In this essay, Kierkegaard writes under the pseudonym Johannes Climacus, comparing Socratic and Christian notions of truth, faith, the historical, and the eternal. He asks, “Can the truth be learned? With this question we shall begin. It was a Socratic question or became that by way of the Socratic question whether virtue can be taught—for virtue in turn was defined as insight.” Kierkegaard continues by stating Socrates’ notion of the individual and how its subjectivity relates to the objective world. “In the Socratic view, every human being is himself the midpoint, and the whole world focuses only on him because his self-knowledge is God-knowledge. Moreover, this is how Socrates understood himself, and in his view this is how every human being must understand himself, and by virtue of that understanding he must understand his relation to the single individual, always with equal humility and with equal pride.” Socrates was opposed to notions of individuality espoused by the Skeptics and by arch-subjectivists, “If the Socratic theory of recollection and of every human being as universal man is not maintained, then Sextus Empiricus stands there ready to make the transition implied in “to learn” not merely difficult but impossible, and Protagoras begins where he left off, with everything as the measure of man, in the sense that he is the measure for others, but by no means in the Socratic sense that the single individual is for himself the measure, no more and no less.”
Kierkegaard next compares the Socratic method to the teachings of Christ. “Between one human being and another the Socratic relationship is indeed the highest, the truest…. The presence of the god in human form—indeed, in the lowly form of a servant—is precisely the teaching.” Where Christianity steps beyond the Socratic is in the leap of faith. “Faith is not a knowledge, for all knowledge is either knowledge of the eternal, which excludes the temporal and the historical as inconsequential, or it is purely historical knowledge, and no knowledge can have as its object this absurdity that the eternal is the historical…. The follower, however, is in faith related to that teacher in such a way that he is eternally occupied with his historical existence…. Then the object of faith becomes not the teaching but the teacher, for the essence of the Socratic is that the learner, because he himself is the truth and has the condition, can thrust the teacher away…. Faith, then, must cling firmly to the teacher. But in order for the teacher to be able to give the condition, he must be the god, and in order to put the learner in possession of it, he must be man. This contradiction is in turn the object of faith and is the paradox, the moment…. The contradiction is that he receives the condition in the moment, and, since it is a condition for the understanding of eternal truth, it is eo ipso the eternal condition…. Faith is not an act of will…. But then is faith just as paradoxical as the paradox? Quite so…. Faith itself is a wonder, and everything that is true of the paradox is also true of faith…. The wonder that the eternal condition is given in time.”

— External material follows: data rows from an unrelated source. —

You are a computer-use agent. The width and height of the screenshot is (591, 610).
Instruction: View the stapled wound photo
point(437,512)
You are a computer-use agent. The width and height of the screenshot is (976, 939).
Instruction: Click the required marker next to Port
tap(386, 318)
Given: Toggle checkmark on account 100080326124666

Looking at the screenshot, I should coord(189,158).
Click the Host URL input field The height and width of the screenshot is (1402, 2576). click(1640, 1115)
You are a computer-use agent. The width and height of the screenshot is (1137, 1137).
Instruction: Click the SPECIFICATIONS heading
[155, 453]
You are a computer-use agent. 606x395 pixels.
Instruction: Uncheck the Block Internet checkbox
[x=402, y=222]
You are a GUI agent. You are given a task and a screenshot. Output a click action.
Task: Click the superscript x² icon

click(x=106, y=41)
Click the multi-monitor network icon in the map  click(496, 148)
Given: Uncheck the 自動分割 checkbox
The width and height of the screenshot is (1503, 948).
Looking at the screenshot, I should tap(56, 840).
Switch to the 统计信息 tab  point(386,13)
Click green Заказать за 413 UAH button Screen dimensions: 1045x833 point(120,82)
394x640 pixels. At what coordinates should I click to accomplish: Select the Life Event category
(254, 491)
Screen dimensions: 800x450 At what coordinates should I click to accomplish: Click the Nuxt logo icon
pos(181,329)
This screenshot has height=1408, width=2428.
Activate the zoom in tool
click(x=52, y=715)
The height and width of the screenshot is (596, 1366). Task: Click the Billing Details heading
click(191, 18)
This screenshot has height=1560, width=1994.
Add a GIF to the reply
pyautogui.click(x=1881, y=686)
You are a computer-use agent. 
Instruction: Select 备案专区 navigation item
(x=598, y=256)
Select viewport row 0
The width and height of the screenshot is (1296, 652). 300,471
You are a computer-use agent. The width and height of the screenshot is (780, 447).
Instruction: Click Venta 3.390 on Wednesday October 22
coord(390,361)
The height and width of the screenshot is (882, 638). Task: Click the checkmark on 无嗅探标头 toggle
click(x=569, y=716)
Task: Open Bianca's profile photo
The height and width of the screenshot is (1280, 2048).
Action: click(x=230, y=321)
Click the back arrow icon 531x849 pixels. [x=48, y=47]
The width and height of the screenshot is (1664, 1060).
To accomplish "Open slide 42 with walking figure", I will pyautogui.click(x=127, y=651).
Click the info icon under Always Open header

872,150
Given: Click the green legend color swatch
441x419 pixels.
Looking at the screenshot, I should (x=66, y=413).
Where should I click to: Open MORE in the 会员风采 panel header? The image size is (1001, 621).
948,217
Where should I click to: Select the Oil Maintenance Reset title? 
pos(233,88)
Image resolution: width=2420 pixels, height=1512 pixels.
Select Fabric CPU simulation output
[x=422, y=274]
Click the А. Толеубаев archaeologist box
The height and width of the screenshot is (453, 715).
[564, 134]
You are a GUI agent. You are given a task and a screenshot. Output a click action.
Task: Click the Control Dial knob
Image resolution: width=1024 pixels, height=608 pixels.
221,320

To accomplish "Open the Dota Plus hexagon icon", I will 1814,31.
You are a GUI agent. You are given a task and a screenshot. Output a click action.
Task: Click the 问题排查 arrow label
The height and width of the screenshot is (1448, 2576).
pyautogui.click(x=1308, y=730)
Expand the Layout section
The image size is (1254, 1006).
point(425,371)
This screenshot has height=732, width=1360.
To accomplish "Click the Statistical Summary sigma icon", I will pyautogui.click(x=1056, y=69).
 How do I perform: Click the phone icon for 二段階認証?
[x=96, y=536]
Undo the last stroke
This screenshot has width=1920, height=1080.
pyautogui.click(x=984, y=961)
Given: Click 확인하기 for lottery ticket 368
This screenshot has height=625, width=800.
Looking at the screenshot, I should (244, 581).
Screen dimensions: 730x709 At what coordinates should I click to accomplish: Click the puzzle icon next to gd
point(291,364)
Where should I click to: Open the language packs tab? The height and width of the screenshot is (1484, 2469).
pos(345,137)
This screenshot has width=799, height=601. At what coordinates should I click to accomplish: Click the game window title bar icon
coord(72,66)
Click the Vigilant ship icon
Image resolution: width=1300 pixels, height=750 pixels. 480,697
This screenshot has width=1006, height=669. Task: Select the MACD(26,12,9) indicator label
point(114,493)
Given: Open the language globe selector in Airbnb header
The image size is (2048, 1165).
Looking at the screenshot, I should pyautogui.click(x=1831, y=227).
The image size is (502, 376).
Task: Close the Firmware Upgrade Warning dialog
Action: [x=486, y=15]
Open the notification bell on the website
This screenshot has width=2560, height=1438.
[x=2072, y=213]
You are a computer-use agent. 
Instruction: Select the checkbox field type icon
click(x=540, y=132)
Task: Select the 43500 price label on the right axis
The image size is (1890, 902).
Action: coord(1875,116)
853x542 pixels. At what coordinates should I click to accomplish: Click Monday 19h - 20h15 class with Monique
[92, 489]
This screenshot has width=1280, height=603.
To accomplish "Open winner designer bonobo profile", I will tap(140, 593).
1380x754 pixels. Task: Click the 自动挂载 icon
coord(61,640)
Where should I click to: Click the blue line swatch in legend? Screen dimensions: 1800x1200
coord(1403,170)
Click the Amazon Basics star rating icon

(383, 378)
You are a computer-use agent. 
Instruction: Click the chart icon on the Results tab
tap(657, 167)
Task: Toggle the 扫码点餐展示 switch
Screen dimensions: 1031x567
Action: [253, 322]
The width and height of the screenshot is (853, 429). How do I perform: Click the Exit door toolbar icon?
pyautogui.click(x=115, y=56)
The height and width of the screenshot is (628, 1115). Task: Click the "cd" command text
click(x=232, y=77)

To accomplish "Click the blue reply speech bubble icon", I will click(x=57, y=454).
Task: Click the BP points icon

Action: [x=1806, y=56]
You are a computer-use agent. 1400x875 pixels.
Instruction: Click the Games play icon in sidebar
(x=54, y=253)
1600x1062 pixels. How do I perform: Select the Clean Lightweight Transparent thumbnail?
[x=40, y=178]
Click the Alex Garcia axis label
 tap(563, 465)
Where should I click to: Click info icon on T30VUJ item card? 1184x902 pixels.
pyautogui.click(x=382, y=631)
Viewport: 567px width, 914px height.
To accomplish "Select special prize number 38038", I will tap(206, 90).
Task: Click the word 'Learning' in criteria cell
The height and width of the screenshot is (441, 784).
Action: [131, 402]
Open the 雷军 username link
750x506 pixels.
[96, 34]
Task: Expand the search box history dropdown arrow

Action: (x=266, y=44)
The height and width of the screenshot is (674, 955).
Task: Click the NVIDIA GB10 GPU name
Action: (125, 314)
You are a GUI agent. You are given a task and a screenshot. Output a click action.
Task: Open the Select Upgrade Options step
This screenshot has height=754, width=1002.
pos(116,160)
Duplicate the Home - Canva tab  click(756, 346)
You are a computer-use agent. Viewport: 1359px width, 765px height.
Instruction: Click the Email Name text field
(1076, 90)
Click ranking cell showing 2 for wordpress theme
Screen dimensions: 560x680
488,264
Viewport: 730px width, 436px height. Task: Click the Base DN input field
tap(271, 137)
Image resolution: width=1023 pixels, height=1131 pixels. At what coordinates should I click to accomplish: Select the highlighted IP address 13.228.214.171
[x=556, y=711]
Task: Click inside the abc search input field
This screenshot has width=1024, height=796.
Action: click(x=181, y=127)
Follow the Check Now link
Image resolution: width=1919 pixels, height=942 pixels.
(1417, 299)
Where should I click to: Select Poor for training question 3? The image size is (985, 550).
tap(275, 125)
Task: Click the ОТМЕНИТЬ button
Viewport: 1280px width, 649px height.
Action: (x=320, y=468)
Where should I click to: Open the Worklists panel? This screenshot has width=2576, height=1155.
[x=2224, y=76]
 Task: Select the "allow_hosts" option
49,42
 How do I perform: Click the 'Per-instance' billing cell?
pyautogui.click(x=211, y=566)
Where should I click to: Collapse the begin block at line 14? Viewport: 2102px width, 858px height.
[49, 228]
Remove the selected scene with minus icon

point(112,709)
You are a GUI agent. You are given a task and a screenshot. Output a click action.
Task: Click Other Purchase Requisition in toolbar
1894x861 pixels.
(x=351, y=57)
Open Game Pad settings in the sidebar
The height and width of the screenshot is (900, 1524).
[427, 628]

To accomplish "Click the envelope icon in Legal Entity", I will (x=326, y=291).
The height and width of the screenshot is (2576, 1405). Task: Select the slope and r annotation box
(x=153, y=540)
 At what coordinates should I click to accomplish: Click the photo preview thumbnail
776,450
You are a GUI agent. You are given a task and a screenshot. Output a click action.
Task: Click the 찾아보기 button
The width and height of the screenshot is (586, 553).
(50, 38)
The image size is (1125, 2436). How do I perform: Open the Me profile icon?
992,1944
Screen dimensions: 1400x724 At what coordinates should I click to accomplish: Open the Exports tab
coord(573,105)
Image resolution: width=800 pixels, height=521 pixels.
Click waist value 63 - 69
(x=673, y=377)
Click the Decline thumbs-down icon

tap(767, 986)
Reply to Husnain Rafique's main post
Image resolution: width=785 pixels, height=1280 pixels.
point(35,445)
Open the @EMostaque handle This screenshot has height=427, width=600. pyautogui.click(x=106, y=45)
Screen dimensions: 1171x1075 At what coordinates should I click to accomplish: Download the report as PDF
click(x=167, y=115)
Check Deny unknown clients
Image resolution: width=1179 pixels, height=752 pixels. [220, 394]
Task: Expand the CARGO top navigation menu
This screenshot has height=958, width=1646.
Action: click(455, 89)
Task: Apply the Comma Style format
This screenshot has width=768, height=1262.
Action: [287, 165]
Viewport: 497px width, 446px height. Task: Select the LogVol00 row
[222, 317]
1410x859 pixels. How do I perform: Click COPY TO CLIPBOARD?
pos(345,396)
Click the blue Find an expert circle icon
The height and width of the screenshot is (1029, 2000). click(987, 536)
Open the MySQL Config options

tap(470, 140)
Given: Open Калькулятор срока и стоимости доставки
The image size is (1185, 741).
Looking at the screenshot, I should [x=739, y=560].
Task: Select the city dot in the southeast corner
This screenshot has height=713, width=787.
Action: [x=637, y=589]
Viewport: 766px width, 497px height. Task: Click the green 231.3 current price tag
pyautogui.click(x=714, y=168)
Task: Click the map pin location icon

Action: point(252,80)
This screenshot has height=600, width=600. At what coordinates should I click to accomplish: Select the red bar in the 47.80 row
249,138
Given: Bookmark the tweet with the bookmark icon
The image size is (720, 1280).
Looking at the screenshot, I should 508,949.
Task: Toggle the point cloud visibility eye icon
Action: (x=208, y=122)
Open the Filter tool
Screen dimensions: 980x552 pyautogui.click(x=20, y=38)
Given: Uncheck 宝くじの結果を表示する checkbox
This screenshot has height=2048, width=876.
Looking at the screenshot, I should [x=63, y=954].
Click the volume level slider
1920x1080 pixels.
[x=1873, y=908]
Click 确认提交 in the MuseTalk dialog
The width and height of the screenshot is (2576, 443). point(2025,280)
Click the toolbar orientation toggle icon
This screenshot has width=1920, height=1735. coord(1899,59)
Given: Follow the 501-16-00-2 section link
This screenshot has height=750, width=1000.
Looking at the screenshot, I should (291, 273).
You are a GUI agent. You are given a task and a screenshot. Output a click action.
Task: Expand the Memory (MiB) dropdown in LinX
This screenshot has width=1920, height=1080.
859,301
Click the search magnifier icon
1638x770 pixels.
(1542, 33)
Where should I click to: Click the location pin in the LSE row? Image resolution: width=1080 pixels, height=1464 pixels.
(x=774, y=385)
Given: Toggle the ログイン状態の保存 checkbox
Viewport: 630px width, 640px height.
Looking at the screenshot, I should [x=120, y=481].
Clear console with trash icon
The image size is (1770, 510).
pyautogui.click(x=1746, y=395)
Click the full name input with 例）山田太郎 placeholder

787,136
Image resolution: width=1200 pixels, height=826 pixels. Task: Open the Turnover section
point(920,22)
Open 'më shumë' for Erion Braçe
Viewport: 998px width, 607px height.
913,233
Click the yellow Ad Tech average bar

Kierkegaard concludes, “Christianity is the only historical phenomenon that despite the historical—indeed, precisely by means of the historical—has wanted to be the single individual’s point of departure for his eternal consciousness, has wanted to interest him otherwise than merely historically, has wanted to base his happiness on his relation to something historical. No philosophy (for it is only for thought), no mythology (for it is only for the imagination), no historical knowledge (for it is for memory) has ever had this idea—of which in this connection one can say with multiple meanings that it did not arise from any human heart…. If in discussing the relation between Christianity and philosophy we begin by narrating what was said earlier, how shall we ever, not finish, but ever manage to begin, for history just keeps on growing.”